Thursday, January 9, 2014

The Weapons of Vimose Bog

Iron Age Germans had the habit of sacrificing to their gods the weapons they seized from defeated enemies. As the historian Orosius wrote of one such occasion,
The enemy ... destroyed everything that had fallen into their hands in an outrageous and unprecedented ritual of curses; clothes torn and thrown away ... breastplates chopped into pieces ... people were hanged from trees with a cable around their neck, so that nothing fell into the hands of either the victor or the fallen, without either profit or mercy.
One site of such sacrifices was Vimose Bog in Denmark. On dozens of different occasions between 1 and 700 CE, weapons and other items were wrapped or tied into bundles and deposited in the bog, perhaps while the bodies of their former owners dangled from nearby trees.

Above is the earliest collection from the bog, dating to early in the 1st century. Spears were always the most common weapon, swords and axes comparatively rare. These were not the remains of great battles between hosts of mail-clad warriors, or of mighty struggles against Roman legions, but the leavings of raids and skirmishes between the bands of rival Danish chieftains.

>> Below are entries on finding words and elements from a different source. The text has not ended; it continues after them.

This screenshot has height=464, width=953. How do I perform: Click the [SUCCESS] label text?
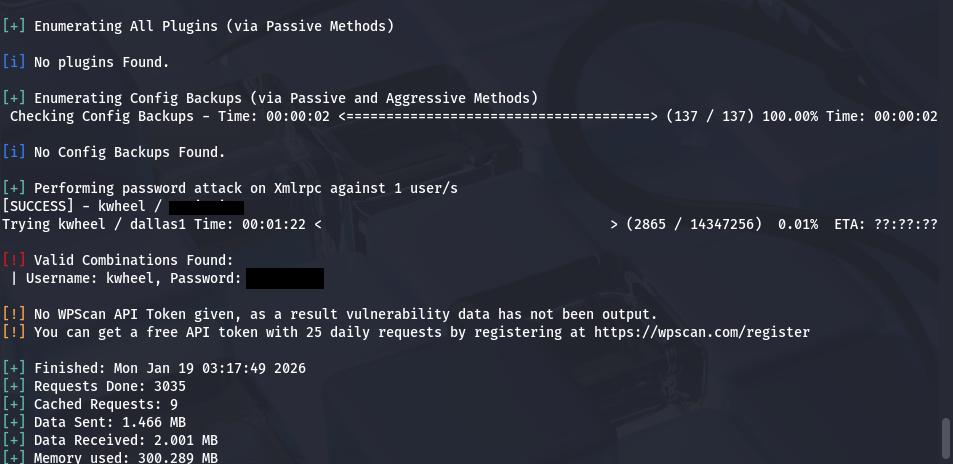(38, 206)
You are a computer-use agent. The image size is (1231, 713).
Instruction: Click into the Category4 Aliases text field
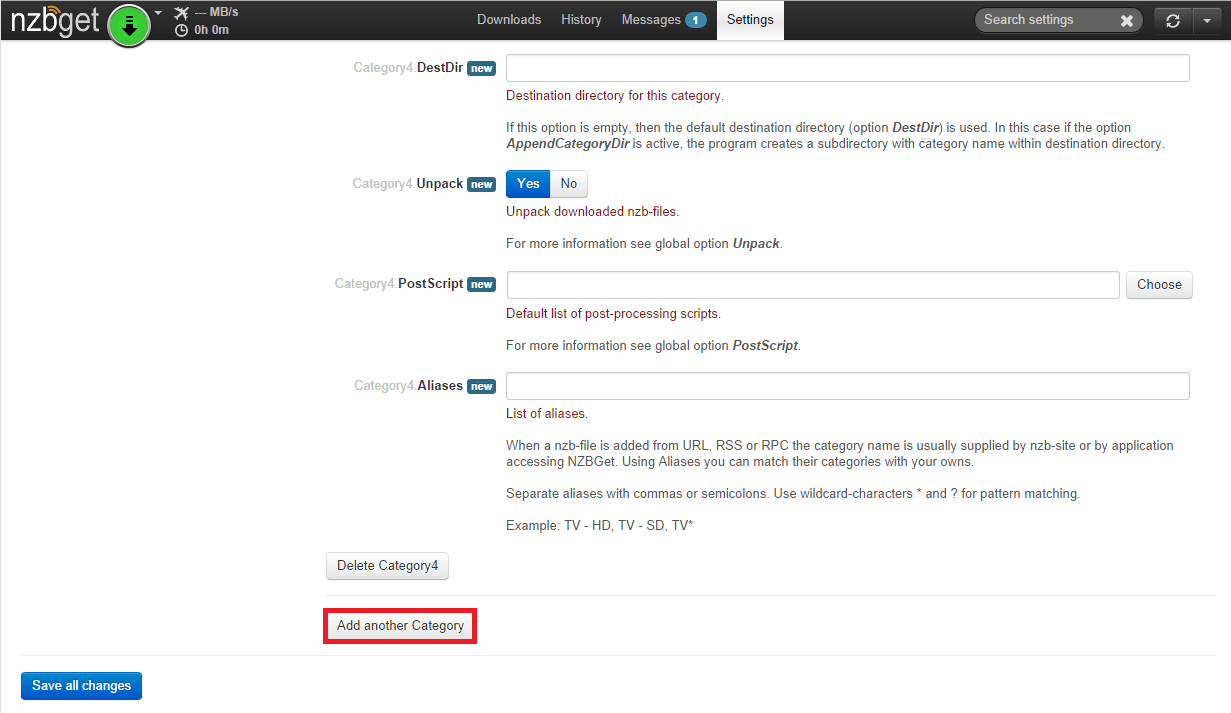(847, 386)
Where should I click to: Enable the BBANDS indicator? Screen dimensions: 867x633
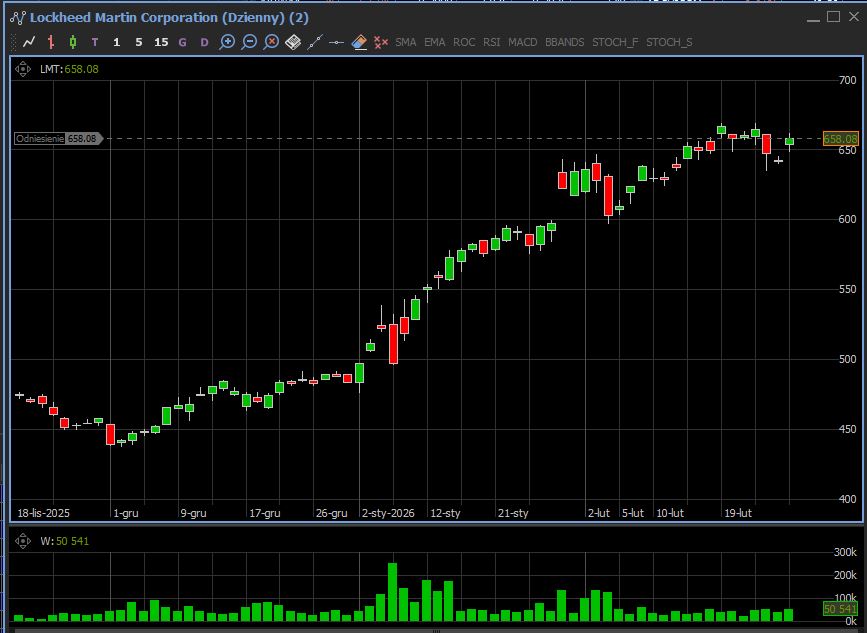coord(564,42)
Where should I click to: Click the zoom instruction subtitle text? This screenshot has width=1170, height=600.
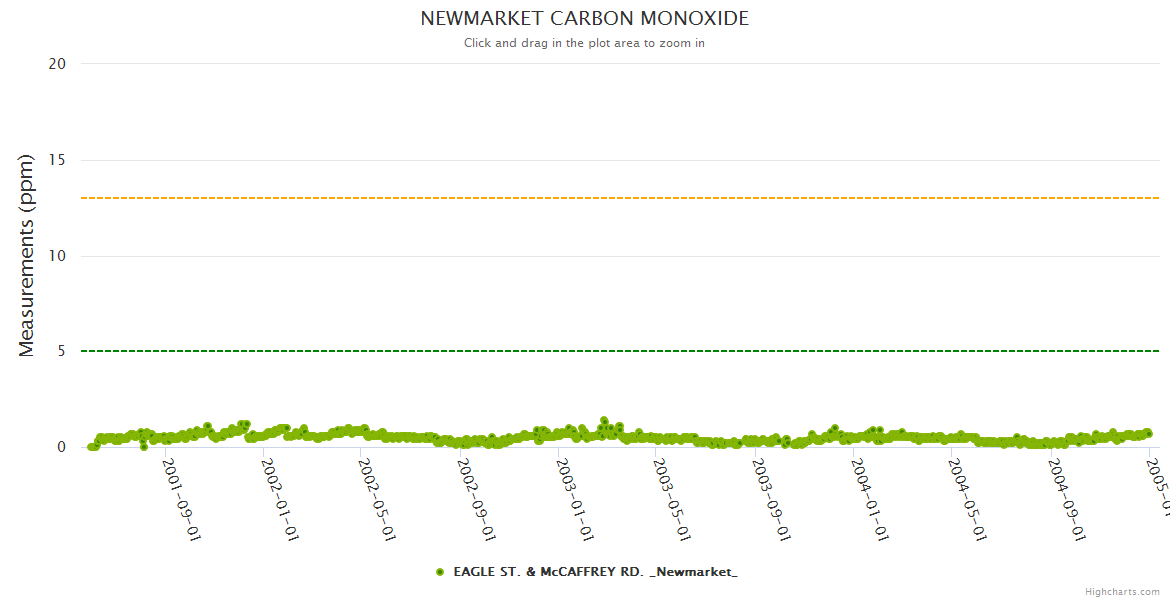click(x=584, y=43)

It seems that everything found on the slain or captured soldiers was sacrificed, not just weapons; combs and wooden cups were common.

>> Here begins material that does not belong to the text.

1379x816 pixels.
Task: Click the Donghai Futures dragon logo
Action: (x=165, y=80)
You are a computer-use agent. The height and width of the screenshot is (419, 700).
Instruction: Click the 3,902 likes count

Most of the war gear was quite common, but when an aristocrat was slain, his gold-encrusted weapons went into the bog as well. The bronze object that heads this post once ornamented a shield.

A few items of Roman militaria were found, such as this shield boss.

Most striking was this griffin. This may once have adorned a Roman parade helmet, but when found in the bog it was affixed to the top of a wooden pole; some barbarian hero must have broken it from a piece of imperial bric-a-brac and made it his personal standard.

Vimose bog must once have been a place of awe, the site of dark rituals for bloodthirsty gods, where warriors cultivated their own special relationship with the divine powers. Those spearmen knew that but for the gods' favor they would themselves be dead or hanged from trees, and so they willingly gave up what they won in battle is search of that favor.